* Text block *
Quantum computer emulated by a classical system - jonbaer
http://phys.org/news/2015-05-quantum-emulated-classical.html
======
Strilanc
The paper's conclusion [1] does a much better job of summarizing what they did
than the posted article. For example, they explicitly note limitations:

> _Because the QMT representation uses frequencies to encode the state, the
> number of qubits would be limited by bandwidth. Using an electronic voltage
> as a physical representation, we find that frequencies in the practical
> range of 0.1 Hz to 100 GHz would allow for about n=40 entangled qubits to be
> realized. [...] Since the quantum state is explicitly encoded in the signal
> spectrum, security applications such as quantum key distribution would not
> seem to be amenable to this approach, although they may be emulated._

And they even note that their approach has not been demonstrated to be
superior:

> _It remains to be shown that this approach can be realized in a fault-
> tolerant manner, using existing quantum error correction techniques, and
> that it ultimately has utility and merit over current approaches to quantum
> computing—or standard digital computers, for that matter._

My takeaway is that the paper's intended goal is to explain a neat, perhaps
practical, way to emulate some qubits. It doesn't do anything "magical", it
encodes all of the amplitudes into the signal (in a real quantum computer,
you'd have no direct access to the amplitudes) and explains how to emulate
operations being applied.

* Information shown *

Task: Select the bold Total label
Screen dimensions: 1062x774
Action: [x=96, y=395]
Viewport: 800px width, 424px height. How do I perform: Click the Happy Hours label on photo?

* Written exercise 1 *
Answer from the quantum emulation thread:
(a) What frequency range does the paper call practical?
(b) About how many entangled qubits would that range allow?
(c) In a real quantum computer, what does the comment say you would have no direct access to?
* Written exercise 2 *
Carry the quantum emulation thread forward from its final sentence.
The lines above are material apart from the quantum emulation thread.

* Task response 1 *
(a) 0.1 Hz to 100 GHz
(b) About 40 (n=40)
(c) The amplitudes

* Task response 2 *
1:
[http://iopscience.iop.org/1367-2630/17/5/053017/article#njp5...](http://iopscience.iop.org/1367-2630/17/5/053017/article#njp512897s9)

------
questerzen
This is something that has been noticed before mathematically, but hard to do
in practice. The article is maybe a little confused. The limitation on size
comes from the limit on frequency/amplitude resolution - for a given scale and
resolution, the need to distinguish states grows combinatorially. It can be
overcome by making the system smaller. Eventually you can rely on quantum
effects to help, when you are no longer emulating a quantum system, you've
basically built one.

------
winestock
The article twice mentions that the emulator would use analog circuits. So
there must be some reason why digital circuits would not work.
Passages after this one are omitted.